Вешаю трубку обратно на стену.

— Уф!

Итак, попытка номер два… И она оказывается не столь удачной. Я уже готова повесить трубку, когда на звонок отвечают.

— Да? — Голос у мамы веселый. И на заднем фоне слышен чей-то многоголосый смех.

— Привет, — это все, на что меня хватает.

Пауза.

— Катя?

— Да, это я.

— Господи! — восклицает мама. — Подожди, я сейчас!

Сначала я не могу сообразить, к кому она обращается, но потом что-то хлопает, наверное, дверь, и звуки чужого веселья стихают.

— Ты звонишь по поводу наследства? — спрашивает она неуверенно.

— Какого наследства? — удивляюсь я.

— Ну, после смерти… — мама начинает объяснять, но замолкает на полуслове. — Значит, не по этому. У тебя что-то случилось?

Ну-у-у, да, у меня много чего произошло… На глаза наворачиваются слезы.

— Почему ты меня бросила? — Да, я сегодня деликатна и тактична, как раздраженный Баисар! Браво, Катя!

Тишина в ответ давит. Конечно, могла бы еще через двадцать лет позвонить с подобными вопросами! Хорошо хоть не в форме претензий эту мысль подала.

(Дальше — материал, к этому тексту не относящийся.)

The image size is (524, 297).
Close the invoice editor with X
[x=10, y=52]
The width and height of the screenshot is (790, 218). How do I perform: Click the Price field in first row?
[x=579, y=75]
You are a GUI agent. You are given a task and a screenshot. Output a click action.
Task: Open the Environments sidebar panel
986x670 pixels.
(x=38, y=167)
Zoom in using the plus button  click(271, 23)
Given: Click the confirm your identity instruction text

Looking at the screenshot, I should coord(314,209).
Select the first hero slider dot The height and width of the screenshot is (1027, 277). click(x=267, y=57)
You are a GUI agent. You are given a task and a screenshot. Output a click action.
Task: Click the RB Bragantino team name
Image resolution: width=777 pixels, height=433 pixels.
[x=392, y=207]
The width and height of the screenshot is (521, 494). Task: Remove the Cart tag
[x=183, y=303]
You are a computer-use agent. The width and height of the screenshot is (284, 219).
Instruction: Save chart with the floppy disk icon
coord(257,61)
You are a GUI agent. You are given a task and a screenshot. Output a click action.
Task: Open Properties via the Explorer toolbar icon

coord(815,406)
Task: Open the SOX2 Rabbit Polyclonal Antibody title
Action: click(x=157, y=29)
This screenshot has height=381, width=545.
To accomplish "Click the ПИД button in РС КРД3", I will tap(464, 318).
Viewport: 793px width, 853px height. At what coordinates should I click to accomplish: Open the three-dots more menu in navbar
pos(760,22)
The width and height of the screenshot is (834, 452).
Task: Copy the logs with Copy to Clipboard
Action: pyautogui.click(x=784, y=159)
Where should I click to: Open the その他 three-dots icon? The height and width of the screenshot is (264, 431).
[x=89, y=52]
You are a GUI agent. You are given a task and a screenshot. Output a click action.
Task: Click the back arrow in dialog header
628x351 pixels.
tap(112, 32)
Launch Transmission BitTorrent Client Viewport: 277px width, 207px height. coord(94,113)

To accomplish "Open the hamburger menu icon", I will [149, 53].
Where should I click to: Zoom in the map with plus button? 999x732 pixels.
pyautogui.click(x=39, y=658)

— Катя, я знаю, тебе будет трудно в это поверить, но я не могла поступить иначе, — частит в трубку мама. — После смерти твоего отца я… мне было очень плохо, я чувствовала себя разбитой. У меня не было ни одной мысли, как жить дальше, — она замолкает, переводя дыхание.

Вот это все я очень хорошо понимаю! Буквально несколько дней назад сама была в таком же состоянии.

— Когда я встретила Виктора, то подумала, что это шанс начать новую жизнь. Не только мне, нам обеим, понимаешь?

— Понимаю.

— Свою ошибку я осознала очень быстро. Ты даже не представляешь, каким опасным человеком был Виктор. Когда я узнала о его работе… — в трубке раздается истеричный смешок. — Сергей часто мне говорил о том, как вы с ним похожи, но я ему не верила, или не хотела верить. Мне было достаточно одаренного супруга. Ты понимаешь, о чем я? — в голосе мамы сквозит неуверенность.

— Понимаю.

Мой ответ развеивает остатки ее сомнений:

— Я воспринимала дар твоего отца как чудо, и еще одно такое же было бы просто невероятным совпадением! Со временем меня начала мучить мысль о том, что он прав. Тогда бы тебе угрожала бы огромная опасность! Поэтому, я поддерживала все предложения Виктора по поводу организации твоего свободного времени. Мне казалось, чем меньше ты попадаешься ему на глаза, тем безопаснее для тебя. О разводе я, конечно, и заикнуться не смела. Я ничего не знала о том, как у носителей происходит инициация. Поэтому, когда ситуация из-за Саши стала критической, я испугалась, что она послужит толчком, и Виктор узнает, кто ты на самом деле. Ты даже представить себе не можешь, насколько тяжело мне было тебя отпустить, но я искренне верила, что так будет лучше! Наверное, я говорю очень путано…

— Нет, мне все понятно.

— Прости меня, пожалуйста, если сможешь.

— Мне не за что тебя прощать. Ты сама сказала, что хотела, как лучше. И я тебя понимаю.

— Правда? — в голосе мамы слышится ирония.